● **Source document**
Redmond High Youth Football Camp

When: Aug. 7-9

Cost: $30 (includes a camp T-shirt for registrations before Aug. 1)

Register: redmondhigh

Redmond High’s new football coach has introduced a new twist on the traditional team captains.

Brent Wasche’s team features a leadership council, where players at each position vote on one of their own to represent them.

Five members of the council say the designation is rewarding.

“We remind the team why we stepped onto the team, and why we play, to what expectations we’re supposed to rise up to,” said junior tackle/defensive end Dylan Moss.

The council is one of the ideas Wasche, who is in his first varsity football head coaching job after stops at schools in Texas and Washington, has brought to Redmond. Wasche said it is something his teams have done in the past, including his most recent stop in Lampasas, Texas.

Players can move on or off the council during the season.

“It’s a fluid thing,” Wasche said. “Just because the players voted someone on, doesn’t mean he stays there. He has to earn it.”

Wasche has been in town six weeks after finishing up his duties in Texas. After two weeks of spring training and playing host to a camp with out-of-town teams, he’s been pleased with the team, which is coming off a 1-8 season (1-6 in Class 5A Special District 1) in 2017.

So far, he is “extremely excited” about the players on the team.

“I think they lend themselves well to the offensive system we’ll be running,” Wasche said.

Wasche said that will be a “heavy run-based offense.”

Wasche is in his 10th year of coaching. Before that, he served as an infantryman in the Marine Corps from 1999-2003. That included time in Baghdad, Iraq.

“I tell everybody else, I learned more about teaching and coaching in the Marines than anywhere else,” he said. “I worked with some great people and for some great people. You learn to manage stressful situations.”

Wasche’s time in the military was sandwiched by two stints playing college football. He said both his time playing at Texas A&M-Commerce and North Texas came to an end when the schools made coaching changes. He ultimately graduated from the University of Texas at Arlington with a kinesiology degree in 2009.

● **Data excerpt**

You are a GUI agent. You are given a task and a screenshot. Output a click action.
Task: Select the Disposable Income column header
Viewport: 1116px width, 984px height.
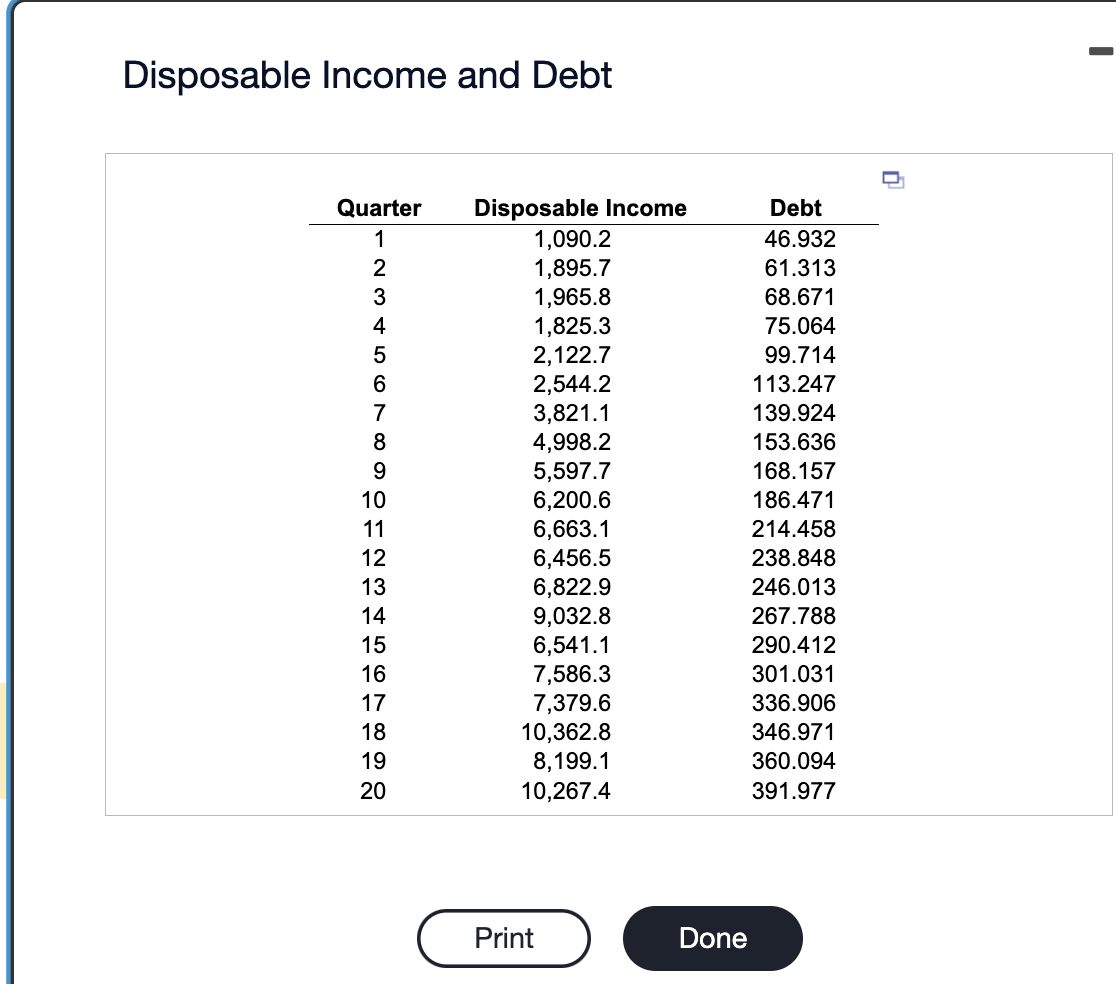point(581,208)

● **What is required**
According to the article about Redmond High's new football coach, in which years did Brent Wasche serve as an infantryman in the Marine Corps?

● **Answer**
From 1999 to 2003.